The portrayal of the Japanese forces is just as inconsistent. At times, they are brutal and effective, particularly through a pair of torturers who carry real menace. In those moments, the film hints at a stronger, more grounded antagonist. Just as quickly, they are reduced to caricatures. They become inept, exaggerated, and closer to mid century comic book villains than believable threats. The film never lets them settle.

That inconsistency runs through everything. The film attempts to depict the real horrors of the occupation, and in those moments, it finds some footing. But it cannot sustain that tone. The violence swings from visceral to almost cartoonish within seconds. There is gore, but it rarely lands with impact because the surrounding tone undercuts it.

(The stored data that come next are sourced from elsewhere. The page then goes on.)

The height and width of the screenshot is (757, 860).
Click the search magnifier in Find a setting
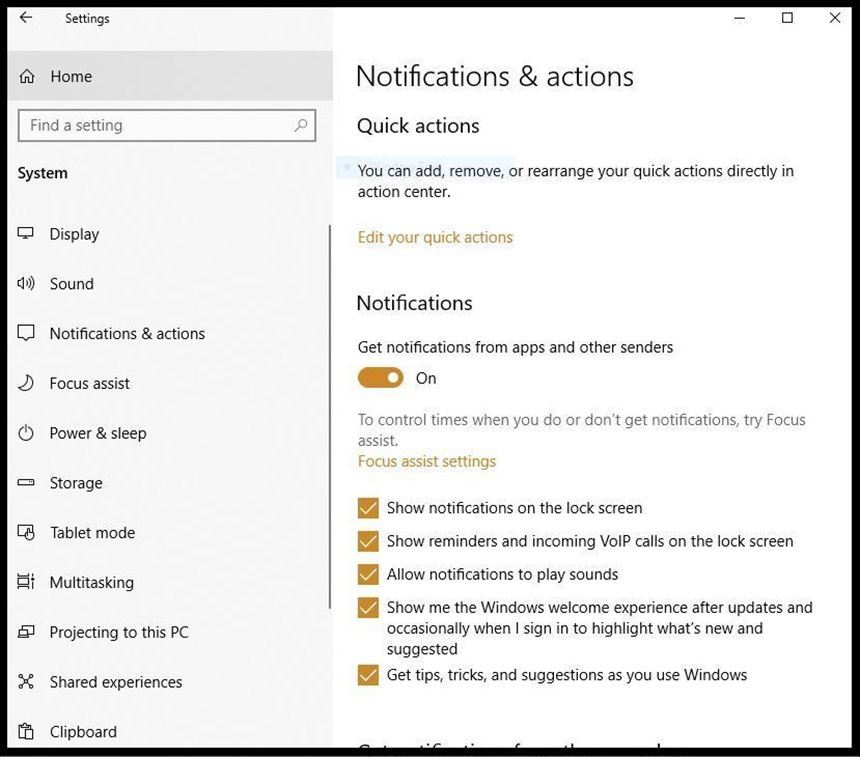tap(300, 126)
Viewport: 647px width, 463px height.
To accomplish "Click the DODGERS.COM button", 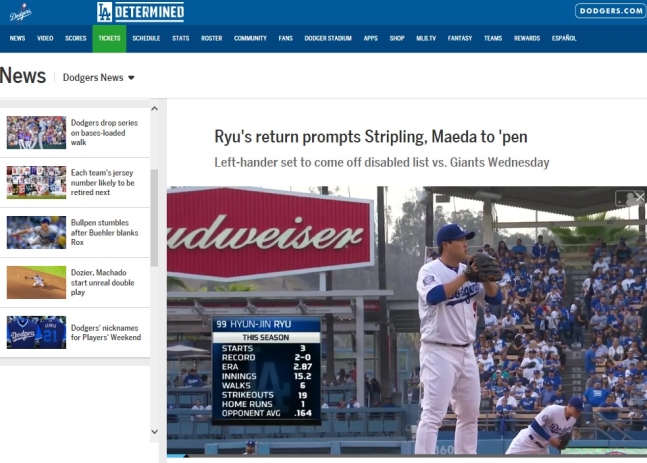I will pos(611,11).
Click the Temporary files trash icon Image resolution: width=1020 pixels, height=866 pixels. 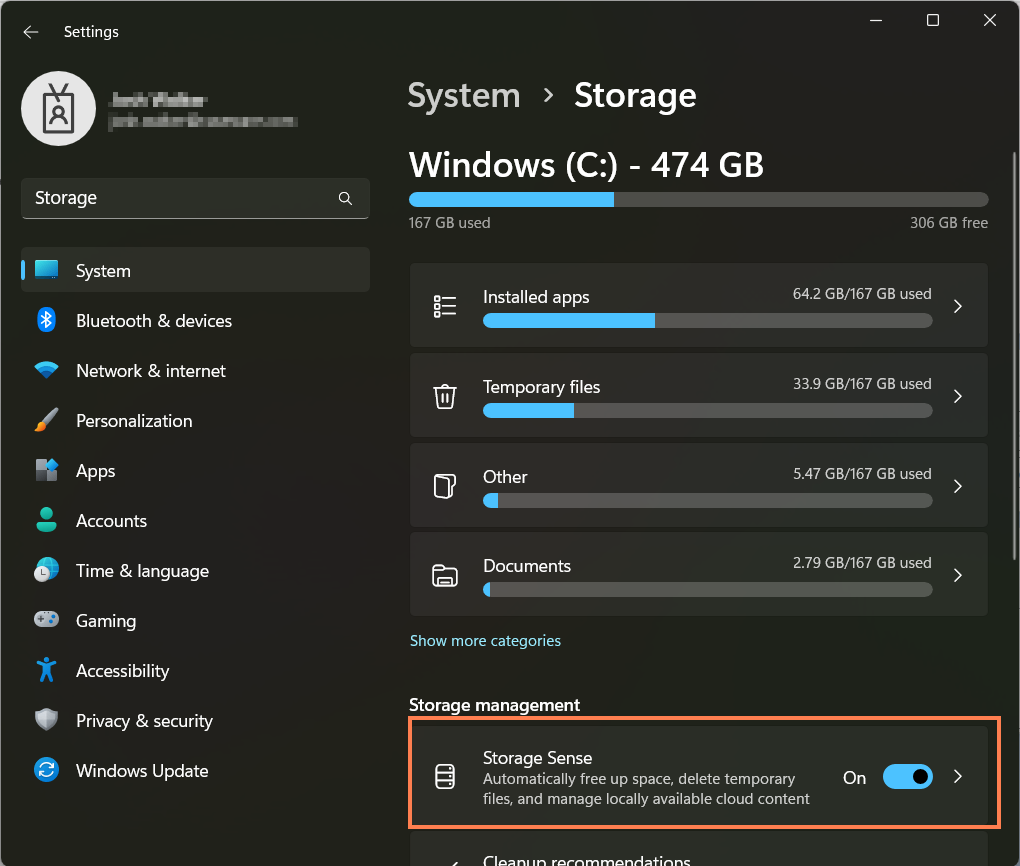(x=445, y=396)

There are also choices that pull you out of the film. A wedding scene staged like a Western Christian ceremony, complete with familiar music and imagery, feels historically off and tonally disconnected. Instead of adding depth, it plays like a distraction and another moment where the film loses its footing.

Conclusion

I almost feel bad for director Zhou Jiuqin. There are clear signs of a better film here. The action, when played straight, is effective and engaging. The dramatic elements are believable. The cast, for the most part, delivers solid performances. But none of it comes together. The film feels pulled in multiple directions and never commits long enough to make any one approach work.

In the end, Assassin is a frustrating experience. There are moments where it genuinely works, where the action hits, the stakes feel real, and the story has weight. Those moments are constantly undercut by tonal shifts that drain the film of its impact. It does not build. It resets. Had it trusted its more serious instincts, this could have been a strong, focused action drama.
Instead, it is a film at war with itself, and that’s a battle it never wins.